HARTSELLE, Ala. (AP) — A blind 4-year-old with cerebral palsy is no longer welcome at F.E. Burleson Elementary School after her mother moved a half-mile outside city limits.
Brandy Borden said Superintendent William Michael Reed kicked her daughter out of Burleson after she reported to the school that she was relocating to a home just outside school district lines.
The incident happened Feb. 28. Now Madison Nicole Borden spends her school-day hours with her grandparents.
The family offered to pay out-of-district fees, as do almost 25 percent of the 3,195 students in Hartselle's school system. Any student living outside the city limits is deemed "out of district."
But because of its strong academic reputation, Hartselle reviews hundreds of out-of-district applications annually.
Reed declined Borden's request, saying Hartselle "has never" accepted preschool students who live out of district.
Madison is in a wheelchair and was in a classroom funded by a federal grant for preschoolers with special needs.
She was one of three students enrolled in the special needs class, which now serves only one student.
Morgan County has a similar program at Danville-Neel Elementary, about 15 miles from her home. Its program has about 20 students, a school secretary said.
After Brandy Borden, 28, and her husband separated, she and her two children moved from Kyle Road to a home on Indians Hills Road, about a half-mile from Burleson.
She said the family needed more space because Madison has to use a special chair to bathe.
Reed said dismissing the student "wasn't pleasant" and "I'm just sorry."
The school systems handbook does not preclude the superintendent from allowing Madison to attend. But Reed said he's keeping with previous practice in not allowing preschoolers from outside the district.
"We just have never done it, and I told them they could apply (for out-of-district status) when the student is kindergarten age," Reed said.
Madison will be kindergarten age next school year.

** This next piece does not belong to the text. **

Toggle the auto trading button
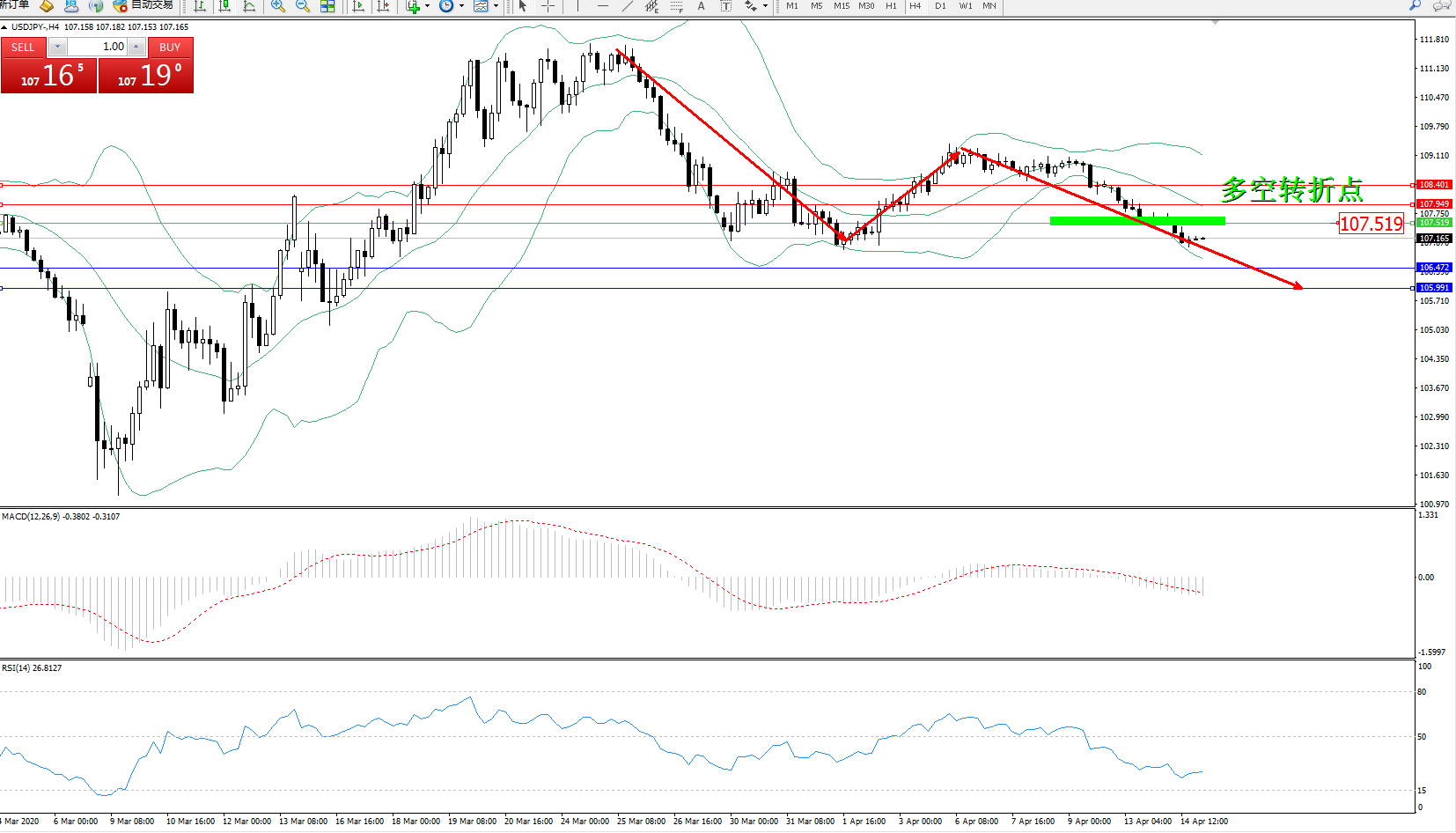This screenshot has width=1456, height=833. [143, 5]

The superintendent acknowledged that some students have moved out of the city limits in the middle of the school term and been allowed to stay as out-of-district students.
If Madison Borden moves back into Hartselle, where her grandparents and father reside, the superintendent said the system would enroll her immediately.
Madison's mother and grandmother said Reed is not being compassionate, and that saying Hartselle has never enrolled a preschooler from outside the district is a weak excuse, especially under these circumstances.
"My God, she was already going to school there," grandmother Penny Robinson said. "She's blind, she needs an IV pump to feed herself, and she doesn't walk or talk."
Robinson said the family offered to pay out-of-district fees for the entire school year.
"Space isn't an issue because there is one student in the classroom," she said. "Her very happiness depends on what people do for her, and she loved this school."
Once Borden found the home on Indians Hills Road, she said she informed school officials of the move because she wanted to do the right thing.
"We probably could have left things as they were and not told them," the mother said.
Borden said she works in Cullman and did not have time to make arrangements to get Madison to Danville-Neel for the final three months in the school term.
"I have not officially withdrawn her from the Hartselle system because I hope she can get back in school there one day," Borden said.